▶ [YOUR OBJECTIVE]:
Edit the records below so that every occurrence of "computer-use agent" becomes "desktop automation agent", leaving every other character as it is.

▶ [RECORDS SUPPLIED]:
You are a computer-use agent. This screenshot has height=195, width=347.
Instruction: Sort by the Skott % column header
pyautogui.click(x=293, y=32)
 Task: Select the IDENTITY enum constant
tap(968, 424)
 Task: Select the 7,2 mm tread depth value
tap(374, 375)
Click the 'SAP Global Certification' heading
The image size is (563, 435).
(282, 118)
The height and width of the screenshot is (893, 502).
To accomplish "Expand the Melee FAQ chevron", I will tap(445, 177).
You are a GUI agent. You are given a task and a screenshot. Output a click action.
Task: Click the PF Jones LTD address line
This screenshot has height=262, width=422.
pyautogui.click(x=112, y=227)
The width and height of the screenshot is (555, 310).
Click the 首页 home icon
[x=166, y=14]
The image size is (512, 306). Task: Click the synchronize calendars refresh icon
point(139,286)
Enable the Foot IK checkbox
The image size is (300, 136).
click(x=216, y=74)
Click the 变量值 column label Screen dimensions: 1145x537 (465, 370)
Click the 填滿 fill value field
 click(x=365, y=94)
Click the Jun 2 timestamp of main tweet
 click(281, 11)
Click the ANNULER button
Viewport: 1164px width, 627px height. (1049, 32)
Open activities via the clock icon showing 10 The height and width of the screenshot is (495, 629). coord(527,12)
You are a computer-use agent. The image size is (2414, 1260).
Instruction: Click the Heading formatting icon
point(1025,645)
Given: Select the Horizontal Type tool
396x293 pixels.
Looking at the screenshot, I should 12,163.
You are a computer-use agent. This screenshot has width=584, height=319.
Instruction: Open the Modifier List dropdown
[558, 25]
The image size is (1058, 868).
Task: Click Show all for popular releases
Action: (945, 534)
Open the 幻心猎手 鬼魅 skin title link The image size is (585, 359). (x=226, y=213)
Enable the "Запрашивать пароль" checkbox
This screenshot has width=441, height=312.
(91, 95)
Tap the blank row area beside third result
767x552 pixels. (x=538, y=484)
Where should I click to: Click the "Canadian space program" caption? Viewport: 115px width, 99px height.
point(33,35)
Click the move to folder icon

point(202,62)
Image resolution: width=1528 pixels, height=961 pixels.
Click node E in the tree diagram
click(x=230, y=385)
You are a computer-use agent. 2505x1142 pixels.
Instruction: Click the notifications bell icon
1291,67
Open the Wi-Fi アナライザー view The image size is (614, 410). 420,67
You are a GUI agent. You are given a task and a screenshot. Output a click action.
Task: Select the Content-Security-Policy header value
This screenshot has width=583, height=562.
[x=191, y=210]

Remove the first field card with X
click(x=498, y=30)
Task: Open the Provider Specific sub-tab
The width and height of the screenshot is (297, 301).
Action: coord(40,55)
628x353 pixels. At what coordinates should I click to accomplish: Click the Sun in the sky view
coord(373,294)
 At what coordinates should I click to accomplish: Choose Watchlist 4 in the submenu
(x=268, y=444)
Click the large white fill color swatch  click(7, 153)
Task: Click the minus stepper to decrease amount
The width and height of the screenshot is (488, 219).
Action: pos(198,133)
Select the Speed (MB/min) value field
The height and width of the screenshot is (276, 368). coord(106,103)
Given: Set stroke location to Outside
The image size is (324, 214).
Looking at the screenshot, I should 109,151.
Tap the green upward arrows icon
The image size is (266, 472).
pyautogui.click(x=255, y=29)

▶ [RESULT OF THIS TASK]:
You are a desktop automation agent. This screenshot has height=195, width=347.
Instruction: Sort by the Skott % column header
pyautogui.click(x=293, y=32)
 Task: Select the IDENTITY enum constant
tap(968, 424)
 Task: Select the 7,2 mm tread depth value
tap(374, 375)
Click the 'SAP Global Certification' heading
The image size is (563, 435).
(282, 118)
The height and width of the screenshot is (893, 502).
To accomplish "Expand the Melee FAQ chevron", I will tap(445, 177).
You are a GUI agent. You are given a task and a screenshot. Output a click action.
Task: Click the PF Jones LTD address line
This screenshot has height=262, width=422.
pyautogui.click(x=112, y=227)
The width and height of the screenshot is (555, 310).
Click the 首页 home icon
[x=166, y=14]
The image size is (512, 306). Task: Click the synchronize calendars refresh icon
point(139,286)
Enable the Foot IK checkbox
The image size is (300, 136).
click(x=216, y=74)
Click the 变量值 column label Screen dimensions: 1145x537 (465, 370)
Click the 填滿 fill value field
 click(x=365, y=94)
Click the Jun 2 timestamp of main tweet
 click(281, 11)
Click the ANNULER button
Viewport: 1164px width, 627px height. (1049, 32)
Open activities via the clock icon showing 10 The height and width of the screenshot is (495, 629). coord(527,12)
You are a desktop automation agent. The image size is (2414, 1260).
Instruction: Click the Heading formatting icon
point(1025,645)
Given: Select the Horizontal Type tool
396x293 pixels.
Looking at the screenshot, I should 12,163.
You are a desktop automation agent. This screenshot has width=584, height=319.
Instruction: Open the Modifier List dropdown
[558, 25]
The image size is (1058, 868).
Task: Click Show all for popular releases
Action: (945, 534)
Open the 幻心猎手 鬼魅 skin title link The image size is (585, 359). (x=226, y=213)
Enable the "Запрашивать пароль" checkbox
This screenshot has width=441, height=312.
(91, 95)
Tap the blank row area beside third result
767x552 pixels. (x=538, y=484)
Where should I click to: Click the "Canadian space program" caption? Viewport: 115px width, 99px height.
point(33,35)
Click the move to folder icon

point(202,62)
Image resolution: width=1528 pixels, height=961 pixels.
Click node E in the tree diagram
click(x=230, y=385)
You are a desktop automation agent. 2505x1142 pixels.
Instruction: Click the notifications bell icon
1291,67
Open the Wi-Fi アナライザー view The image size is (614, 410). 420,67
You are a GUI agent. You are given a task and a screenshot. Output a click action.
Task: Select the Content-Security-Policy header value
This screenshot has width=583, height=562.
[x=191, y=210]

Remove the first field card with X
click(x=498, y=30)
Task: Open the Provider Specific sub-tab
The width and height of the screenshot is (297, 301).
Action: coord(40,55)
628x353 pixels. At what coordinates should I click to accomplish: Click the Sun in the sky view
coord(373,294)
 At what coordinates should I click to accomplish: Choose Watchlist 4 in the submenu
(x=268, y=444)
Click the large white fill color swatch  click(7, 153)
Task: Click the minus stepper to decrease amount
The width and height of the screenshot is (488, 219).
Action: pos(198,133)
Select the Speed (MB/min) value field
The height and width of the screenshot is (276, 368). coord(106,103)
Given: Set stroke location to Outside
The image size is (324, 214).
Looking at the screenshot, I should 109,151.
Tap the green upward arrows icon
The image size is (266, 472).
pyautogui.click(x=255, y=29)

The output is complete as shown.